With these five shortcomings, three of the churnalism sins were committed:
Observational studies almost never prove causation
Ignoring confounding, selection bias and other epidemiological errors
Being incurious
The Remedy
I’d suggest 3 questions that would have made this report health journalism rather than churnalism:
This was an observational study, which cannot prove causation. You found an association between Paxlovid use and a reduction in 10 of 12 “post acute COVID-19 outcomes.” What other explanations are there for your findings?
In this study, you looked at what you call “post acute COVID-19 outcomes” – essentially 12 diagnosis codes used for patients between 30 and 90 days after they had COVID. What do you see as the relationship between this outcome and Long COVID?
In the data we have thus far, Paxlovid seems to be losing efficacy as the population becomes more immune to COVID. Do you expect this trend to continue and, if it does, how would this affect your findings?

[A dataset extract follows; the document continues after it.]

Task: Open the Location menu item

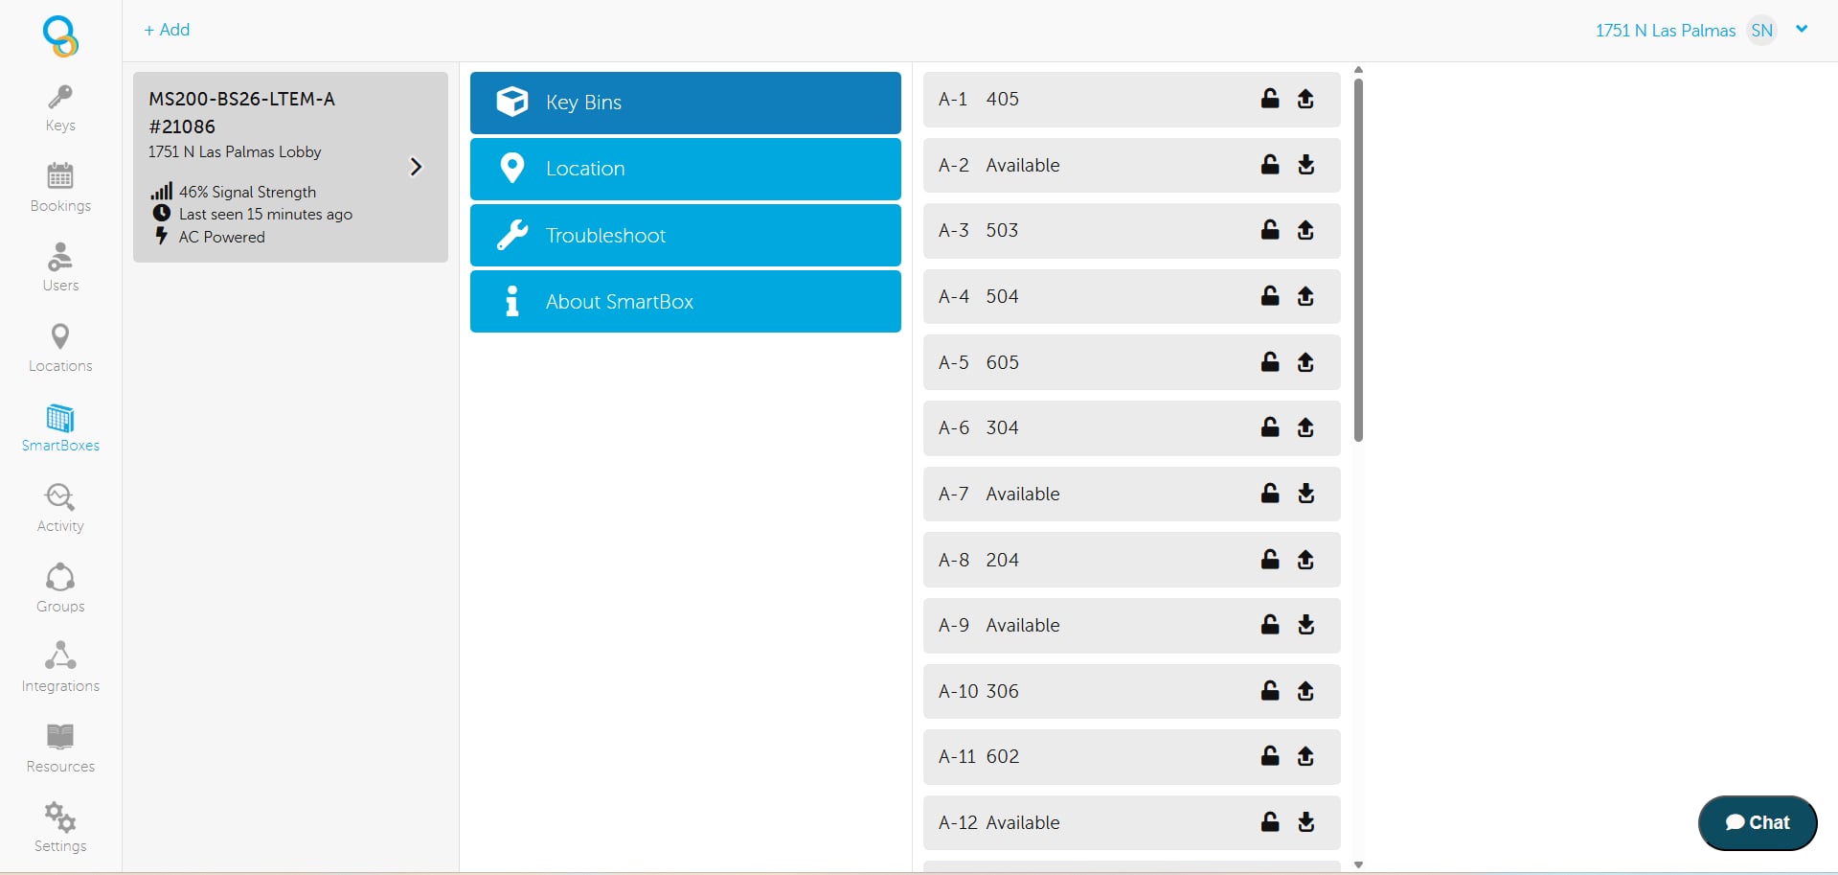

[i] This ink on this study was hardly dry when physicians began to extrapolate the results and prescribe the drug to low risk patients who had either been previously infected or vaccinated.
Paxlovid was granted EUA based on a study conducted when delta predominated ending January 2022 to include a few subjects infected by the earliest omicron variants. Crucially, subjects were unvaccinated and had no evidence of prior infection. Thus, the study submitted by Pfizer for EUA was for conditions that no longer exist. As such, I fail to see how anyone would prescribe Paxlovid these days. There may be a weak justification for patient over 65 years, based on the Israeli study. Even so, the viral mutations make for a moving target that continually keep ongoing studies a step or two late for clinical application.
Like all drugs, Paxlovid is not benign. Before prescribing to anyone, I'd like to see convincing evidence of safety and efficacy for actual currently circulating variants. A study that supposedly demonstrates efficacy against "long covid" is so fraught with pitfalls that critical thinkers will remain incredulous. For starters, what is the definition of "long covid"? With 200 possible symptoms, the research team can easily get the result they want by p-hacking and other manipulations.
This comment isn’t related to the post, but I’m hoping Dr. Cifu reads and responds. Whenever I read about vaccines, there is always the conclusion that they are worthwhile, regardless of effectiveness in limiting transmission or infection rates, because “vaccines limit severity’. Is this currently true? It’s a stated reason why boosters were needed, but documentation that the boosters reduced severity beyond what was obtained with original dosage didn’t seem to be proven.
And now, there is a new variant XBB. Yet despite its recent appearance, the same vaccine claim is being made. From MSN today, “When it comes to evasion of vaccine protection, it’s important to recognize that vaccine protection is not all or none,” Dr. Adalja says. “Even with immune-evasive variants, vaccine protection against what matters most—severe disease—remains intact.” Is it true that a booster will reduce disease severity more effectively than if someone was vaccinated with the original dosage? Is the answer different for XBB versus Omicron? I’ve only seen the nursing home study, which didn’t seem to be persuasive.